Cerca de 17 segundos depois, Bernal entrou no imóvel e, depois de cinco passos, efetuou o primeiro disparo contra Roberto.

No momento em que Bernal vai em direção ao corpo da vítima, ele entra no ponto cego da câmera, momento em que teria dado o segundo tiro no auditor fiscal, de acordo com o laudo pericial. Após isso, é possível ver o chaveiro escapando e saindo da casa, às 13h45min10s.

O ex-prefeito voltou a aparecer na filmagem, quando guarda a arma na cintura e se dirige para fora da casa, momento em que aproveitou para chamar a equipe da New Line, que tem sua sede exatamente na frente do local do assassinato.

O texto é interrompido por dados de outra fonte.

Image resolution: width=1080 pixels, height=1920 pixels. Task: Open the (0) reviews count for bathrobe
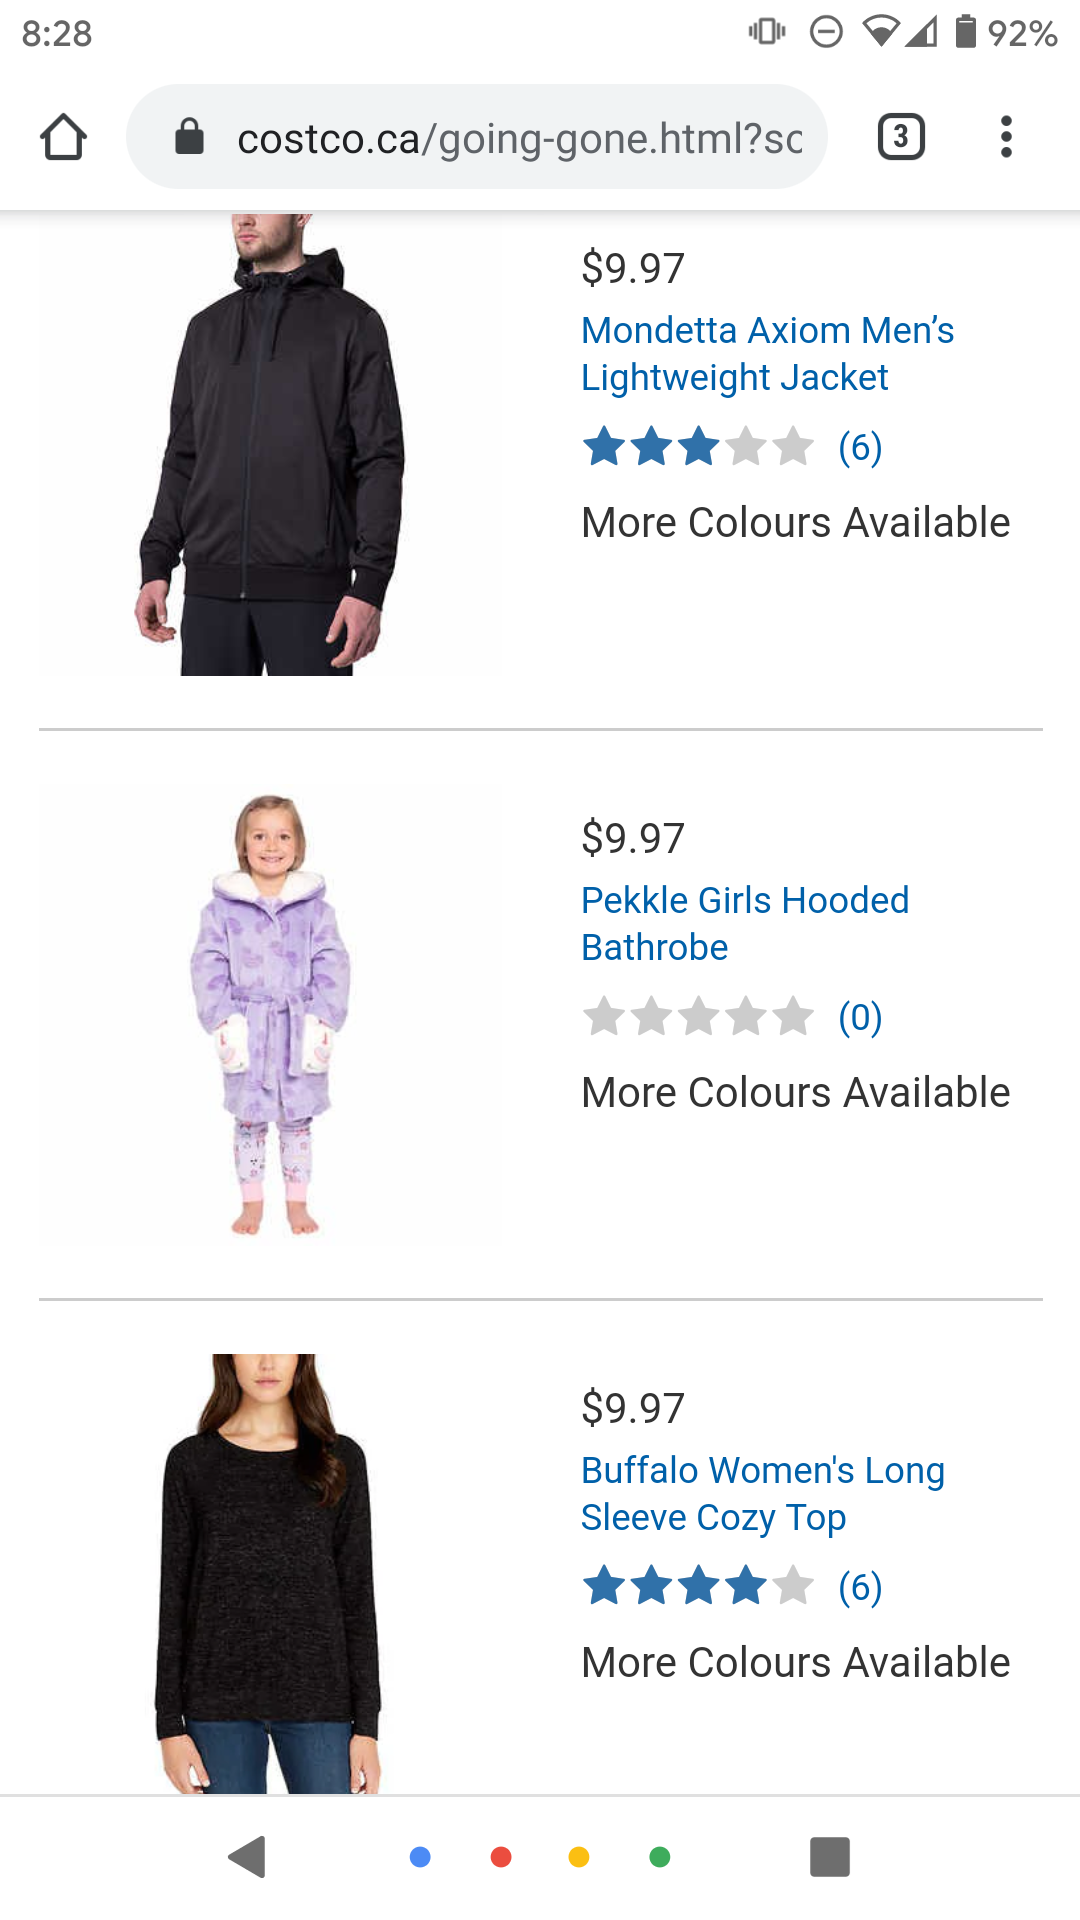coord(860,1017)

Depois de mexer no celular, Bernal foi embora da cena do crime. Após isso, Bernal fugiu do local do crime e se apresentou à Delegacia de Pronto Atendimento Comunitário (Depac-Centro). Ele está preso desde o dia do crime. 

Na última semana, nos dias 26 e 27 de maio, foi realizada audiência de instrução e julgamento, com oitiva de testemunhas de acusação e defesa e também de Bernal. Com o fim dessa fase, o juiz aguarda manifestação do Ministério Público Estadual para decidir se o ex-prefeito irá a júri popular ou não.